Breaking Perceptual Hashing
Based on work presented in
Squint Hard Enough:
Attacking
Perceptual Hashing with Adversarial Machine Learning
Authored by
Jonathan
Prokos ,
Neil Fendley ,
Matthew Green ,
Roei Schuster ,
Eran Tromer ,
Tushar Jois ,
Yinzhi Cao
*Two Six Technologies,
†Johns Hopkins University Applied Physics Laboratory,
‡Johns Hopkins University,
§Vector Institute,
‖Tel Aviv University,
◊Columbia University,
¶City College of New York
tldr; End-to-end (e2e) encrypted messaging systems are becoming increasingly popular. Perceptual hashing is being used to detect illicit content in these systems.

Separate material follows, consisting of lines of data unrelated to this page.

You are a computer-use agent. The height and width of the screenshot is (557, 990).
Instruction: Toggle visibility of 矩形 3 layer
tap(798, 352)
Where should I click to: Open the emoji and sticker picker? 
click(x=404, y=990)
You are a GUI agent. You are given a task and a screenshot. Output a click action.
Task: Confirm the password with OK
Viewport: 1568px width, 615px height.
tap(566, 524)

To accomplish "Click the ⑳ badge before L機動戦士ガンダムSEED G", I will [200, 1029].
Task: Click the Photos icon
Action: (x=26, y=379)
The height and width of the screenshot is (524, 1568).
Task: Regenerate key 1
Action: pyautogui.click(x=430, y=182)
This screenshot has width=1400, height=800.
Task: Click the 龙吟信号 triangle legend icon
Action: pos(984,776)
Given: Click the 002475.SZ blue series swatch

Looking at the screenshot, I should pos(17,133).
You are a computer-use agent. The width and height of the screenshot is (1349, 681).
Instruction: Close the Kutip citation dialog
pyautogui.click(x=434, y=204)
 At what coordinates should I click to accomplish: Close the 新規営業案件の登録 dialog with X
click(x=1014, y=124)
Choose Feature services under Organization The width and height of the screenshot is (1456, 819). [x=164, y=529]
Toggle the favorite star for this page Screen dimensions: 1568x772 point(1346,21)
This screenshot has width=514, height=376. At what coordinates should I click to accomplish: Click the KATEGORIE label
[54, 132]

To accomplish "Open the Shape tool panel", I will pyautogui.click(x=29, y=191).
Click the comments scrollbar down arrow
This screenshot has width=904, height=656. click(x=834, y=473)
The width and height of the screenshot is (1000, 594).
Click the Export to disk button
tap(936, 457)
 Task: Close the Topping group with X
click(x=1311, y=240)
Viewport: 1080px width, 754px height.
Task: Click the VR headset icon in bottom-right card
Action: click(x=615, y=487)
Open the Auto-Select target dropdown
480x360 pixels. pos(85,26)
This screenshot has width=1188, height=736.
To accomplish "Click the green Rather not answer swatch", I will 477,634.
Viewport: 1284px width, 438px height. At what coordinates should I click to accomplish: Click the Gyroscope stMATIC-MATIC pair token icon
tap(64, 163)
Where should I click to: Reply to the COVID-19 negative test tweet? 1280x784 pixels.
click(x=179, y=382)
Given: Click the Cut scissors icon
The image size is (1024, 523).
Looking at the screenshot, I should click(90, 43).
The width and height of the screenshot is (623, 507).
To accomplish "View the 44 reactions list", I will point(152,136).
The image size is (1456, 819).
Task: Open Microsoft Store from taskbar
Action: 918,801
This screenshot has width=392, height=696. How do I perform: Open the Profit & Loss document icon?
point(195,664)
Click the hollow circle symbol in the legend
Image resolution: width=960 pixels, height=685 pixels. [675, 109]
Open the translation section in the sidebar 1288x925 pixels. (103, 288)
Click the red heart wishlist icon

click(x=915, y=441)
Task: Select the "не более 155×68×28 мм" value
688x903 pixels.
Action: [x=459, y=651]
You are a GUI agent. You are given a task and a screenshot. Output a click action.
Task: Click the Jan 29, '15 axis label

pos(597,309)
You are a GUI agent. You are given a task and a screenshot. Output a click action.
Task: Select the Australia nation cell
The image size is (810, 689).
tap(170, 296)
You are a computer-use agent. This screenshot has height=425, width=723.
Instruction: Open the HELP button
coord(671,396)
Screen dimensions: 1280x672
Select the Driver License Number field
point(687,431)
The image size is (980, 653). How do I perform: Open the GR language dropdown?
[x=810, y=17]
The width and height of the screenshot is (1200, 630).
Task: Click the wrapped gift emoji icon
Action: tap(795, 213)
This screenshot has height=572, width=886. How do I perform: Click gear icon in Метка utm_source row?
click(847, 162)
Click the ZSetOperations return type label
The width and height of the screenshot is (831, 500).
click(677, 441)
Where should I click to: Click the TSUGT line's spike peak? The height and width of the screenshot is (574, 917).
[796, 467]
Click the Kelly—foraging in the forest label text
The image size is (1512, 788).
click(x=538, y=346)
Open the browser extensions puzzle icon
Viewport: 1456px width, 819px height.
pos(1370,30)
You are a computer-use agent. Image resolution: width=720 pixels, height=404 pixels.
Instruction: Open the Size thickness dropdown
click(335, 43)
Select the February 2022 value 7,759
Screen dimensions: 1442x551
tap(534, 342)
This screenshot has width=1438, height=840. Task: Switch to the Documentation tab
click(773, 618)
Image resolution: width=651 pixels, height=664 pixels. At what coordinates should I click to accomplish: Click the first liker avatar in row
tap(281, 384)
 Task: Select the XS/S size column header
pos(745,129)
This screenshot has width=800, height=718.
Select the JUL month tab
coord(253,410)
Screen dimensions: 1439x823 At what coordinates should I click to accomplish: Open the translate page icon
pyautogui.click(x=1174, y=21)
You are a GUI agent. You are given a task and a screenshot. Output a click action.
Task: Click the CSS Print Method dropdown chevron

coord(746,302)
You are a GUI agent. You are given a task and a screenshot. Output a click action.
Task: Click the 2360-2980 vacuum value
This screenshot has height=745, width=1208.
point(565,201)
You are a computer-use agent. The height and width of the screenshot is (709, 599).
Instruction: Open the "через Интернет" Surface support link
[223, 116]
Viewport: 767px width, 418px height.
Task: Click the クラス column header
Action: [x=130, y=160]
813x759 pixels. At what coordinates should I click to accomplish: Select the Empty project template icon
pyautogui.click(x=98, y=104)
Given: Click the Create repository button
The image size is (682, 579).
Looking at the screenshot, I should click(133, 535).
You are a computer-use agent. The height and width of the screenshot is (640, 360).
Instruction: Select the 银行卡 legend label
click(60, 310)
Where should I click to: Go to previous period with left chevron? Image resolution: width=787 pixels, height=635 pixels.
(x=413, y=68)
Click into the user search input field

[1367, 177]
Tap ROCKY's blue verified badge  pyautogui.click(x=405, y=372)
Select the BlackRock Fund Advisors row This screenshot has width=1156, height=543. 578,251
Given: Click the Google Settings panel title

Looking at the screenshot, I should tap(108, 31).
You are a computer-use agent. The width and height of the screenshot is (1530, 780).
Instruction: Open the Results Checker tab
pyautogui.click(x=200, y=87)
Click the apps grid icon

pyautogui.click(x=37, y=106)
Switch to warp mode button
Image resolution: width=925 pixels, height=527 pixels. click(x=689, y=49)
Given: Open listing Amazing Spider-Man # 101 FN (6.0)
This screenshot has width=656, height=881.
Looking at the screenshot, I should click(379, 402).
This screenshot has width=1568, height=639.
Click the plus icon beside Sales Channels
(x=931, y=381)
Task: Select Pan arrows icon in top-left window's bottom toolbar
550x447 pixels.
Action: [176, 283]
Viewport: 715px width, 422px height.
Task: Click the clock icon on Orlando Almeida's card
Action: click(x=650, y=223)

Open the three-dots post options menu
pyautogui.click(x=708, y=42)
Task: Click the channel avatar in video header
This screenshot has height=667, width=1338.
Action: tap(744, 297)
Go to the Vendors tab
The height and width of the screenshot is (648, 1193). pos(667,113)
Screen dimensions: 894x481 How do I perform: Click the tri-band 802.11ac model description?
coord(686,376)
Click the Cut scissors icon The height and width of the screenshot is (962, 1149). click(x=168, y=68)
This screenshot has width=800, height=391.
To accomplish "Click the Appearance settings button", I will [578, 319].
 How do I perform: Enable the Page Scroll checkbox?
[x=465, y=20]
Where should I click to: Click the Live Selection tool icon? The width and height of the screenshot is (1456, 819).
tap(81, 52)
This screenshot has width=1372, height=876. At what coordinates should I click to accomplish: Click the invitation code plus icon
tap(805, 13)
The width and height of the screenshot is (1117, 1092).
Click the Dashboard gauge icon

We show perceptual hashing is vulnerable to adversarial attacks, introducing a side-channel in these e2e systems.
Perceptual hashing?
To start, a hash function is a function that takes an arbitrary input of and produces an output of a fixed length. This is useful for compressing data or verifying its integrity. Most people are familiar with cryptographic hash functions such as SHA-256 or MD5. Cryptographic hash functions are one-way functions meaning that it is computationally infeasible to find an input that produces a given output. Additionally, these algorithms are designed to be collision resistant meaning that it is computationally infeasible to find two inputs that produce the same output. Perceptual hash functions share neither of these properties.